_ACTIVITY_.
Every line of the listing below from the one with "This screenshot has height=529, width=976." up to and including the one with "You are a computer-use agent. Image" should be retyped exactly, and nothing else; pictures are not part of the copy.

_RECORD EXCERPTS_.

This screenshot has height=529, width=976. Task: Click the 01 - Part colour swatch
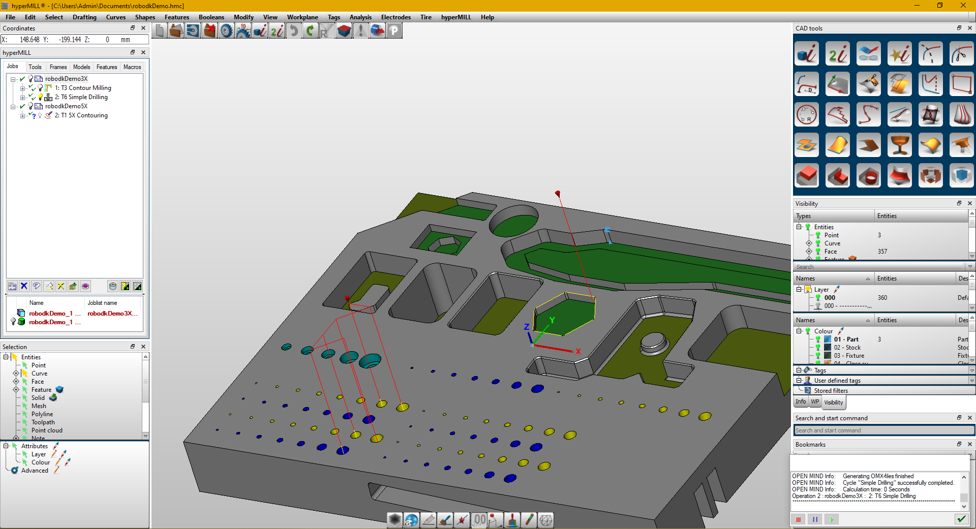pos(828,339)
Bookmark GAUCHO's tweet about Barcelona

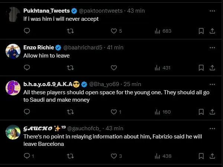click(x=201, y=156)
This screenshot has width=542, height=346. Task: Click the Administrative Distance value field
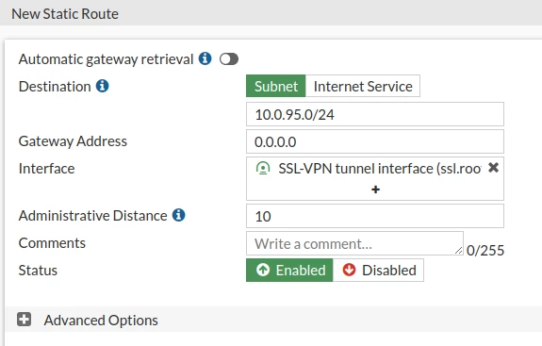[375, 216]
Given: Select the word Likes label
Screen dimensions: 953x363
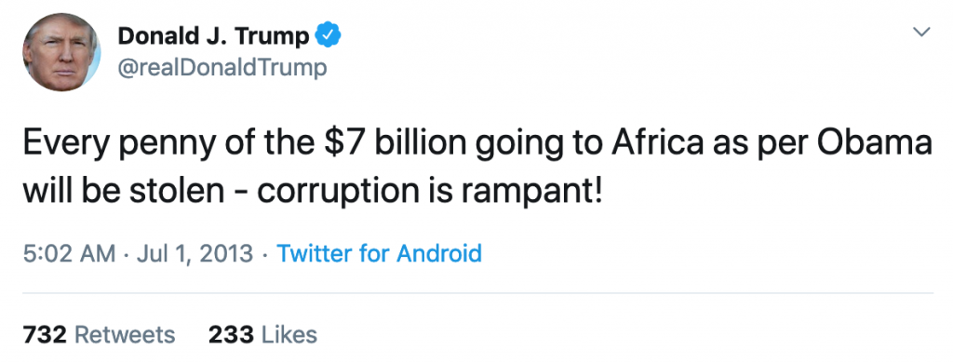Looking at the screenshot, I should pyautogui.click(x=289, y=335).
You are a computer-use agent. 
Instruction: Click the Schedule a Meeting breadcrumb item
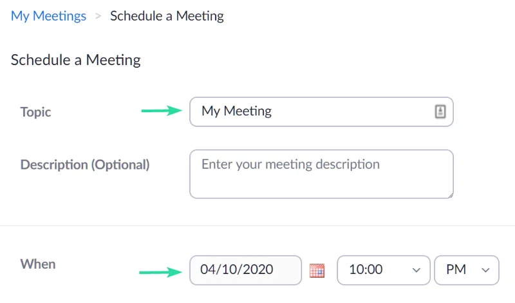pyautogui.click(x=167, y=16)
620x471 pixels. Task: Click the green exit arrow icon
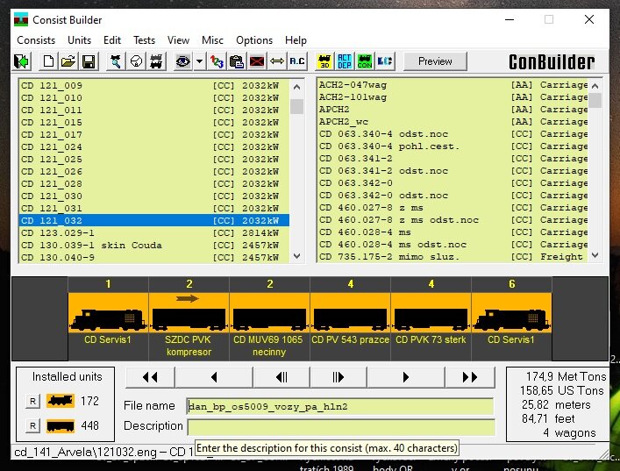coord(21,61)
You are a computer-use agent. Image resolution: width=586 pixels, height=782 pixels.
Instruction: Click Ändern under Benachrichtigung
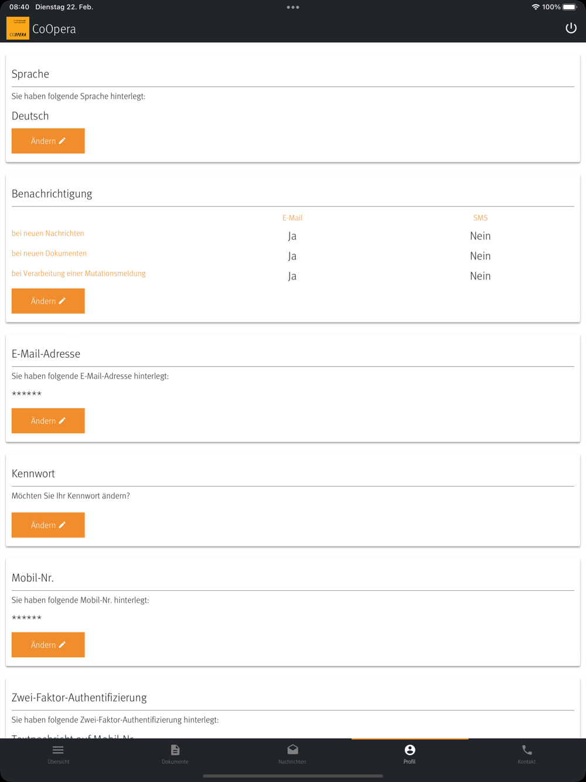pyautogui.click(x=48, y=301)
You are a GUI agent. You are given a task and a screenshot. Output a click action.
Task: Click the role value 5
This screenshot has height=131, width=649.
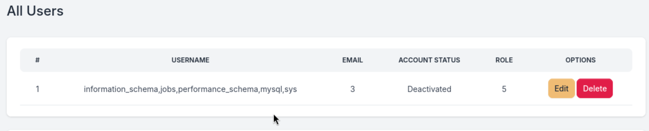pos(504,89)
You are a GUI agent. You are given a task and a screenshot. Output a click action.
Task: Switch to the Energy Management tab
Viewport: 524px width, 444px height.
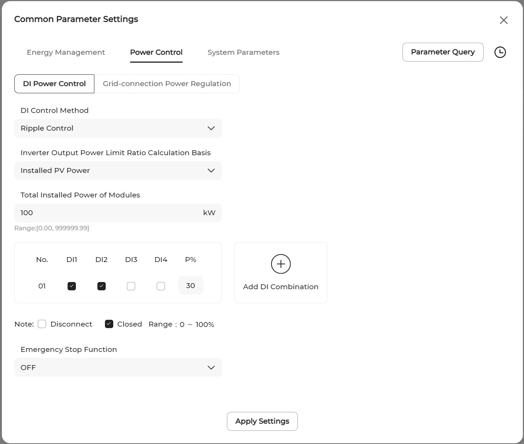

--

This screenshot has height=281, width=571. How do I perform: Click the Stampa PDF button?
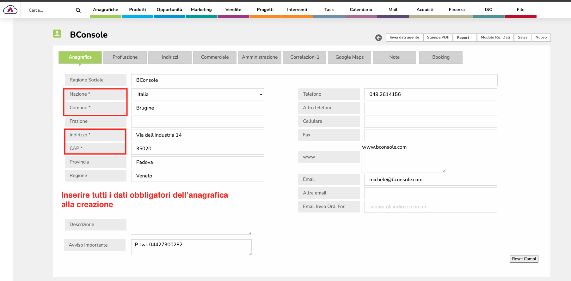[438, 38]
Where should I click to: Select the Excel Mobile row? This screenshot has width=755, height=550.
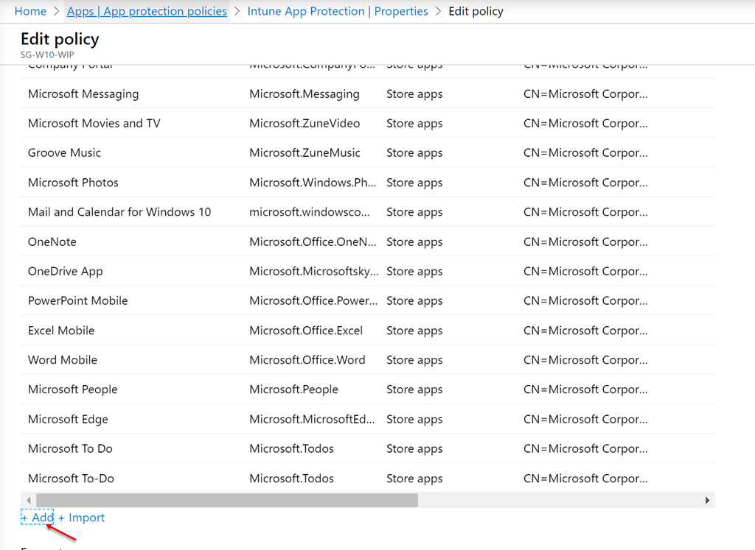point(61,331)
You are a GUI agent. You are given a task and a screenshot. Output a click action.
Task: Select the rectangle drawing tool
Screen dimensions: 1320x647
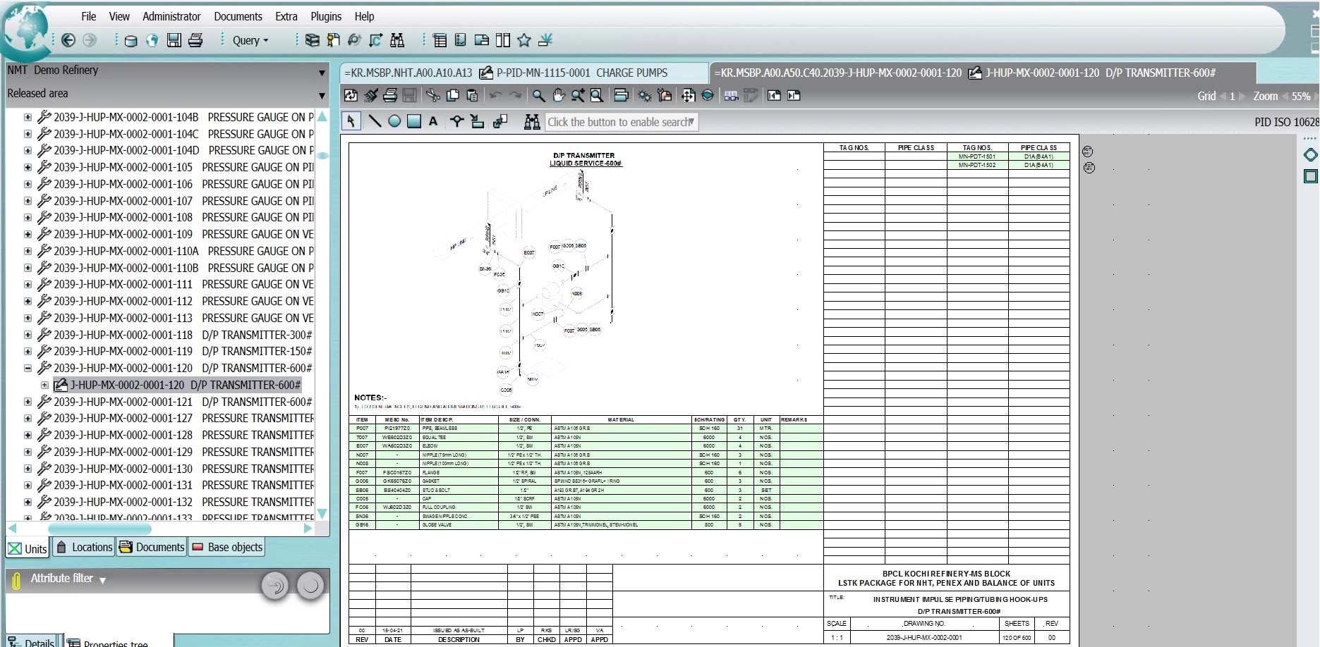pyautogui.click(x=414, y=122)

==

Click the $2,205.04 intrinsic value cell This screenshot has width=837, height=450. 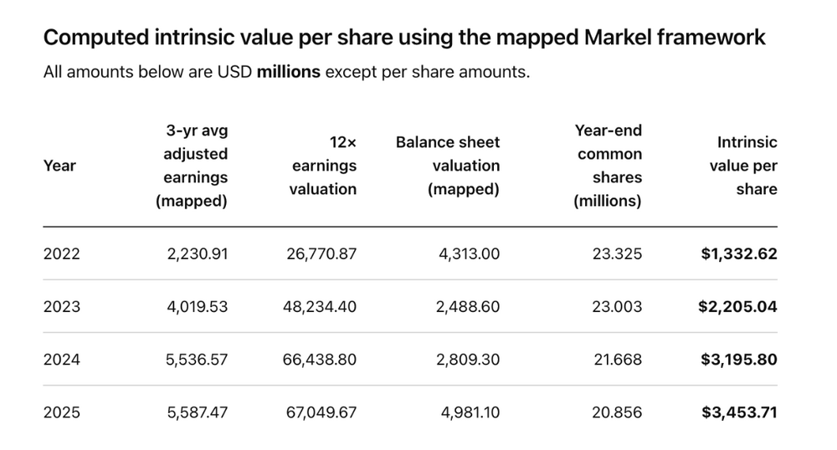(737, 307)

_SOLUTION FOR THIS TASK_.
This screenshot has height=529, width=976. Task: Click the 01 - Part colour swatch
pos(828,339)
Bookmark GAUCHO's tweet about Barcelona

click(x=201, y=156)
This screenshot has width=542, height=346. Task: Click the Administrative Distance value field
[375, 216]
Given: Select the word Likes label
Screen dimensions: 953x363
Looking at the screenshot, I should pyautogui.click(x=289, y=335).
You are a computer-use agent. 
Instruction: Click the Schedule a Meeting breadcrumb item
pyautogui.click(x=167, y=16)
620x471 pixels. Task: Click the green exit arrow icon
coord(21,61)
You are a computer-use agent. Image resolution: width=586 pixels, height=782 pixels.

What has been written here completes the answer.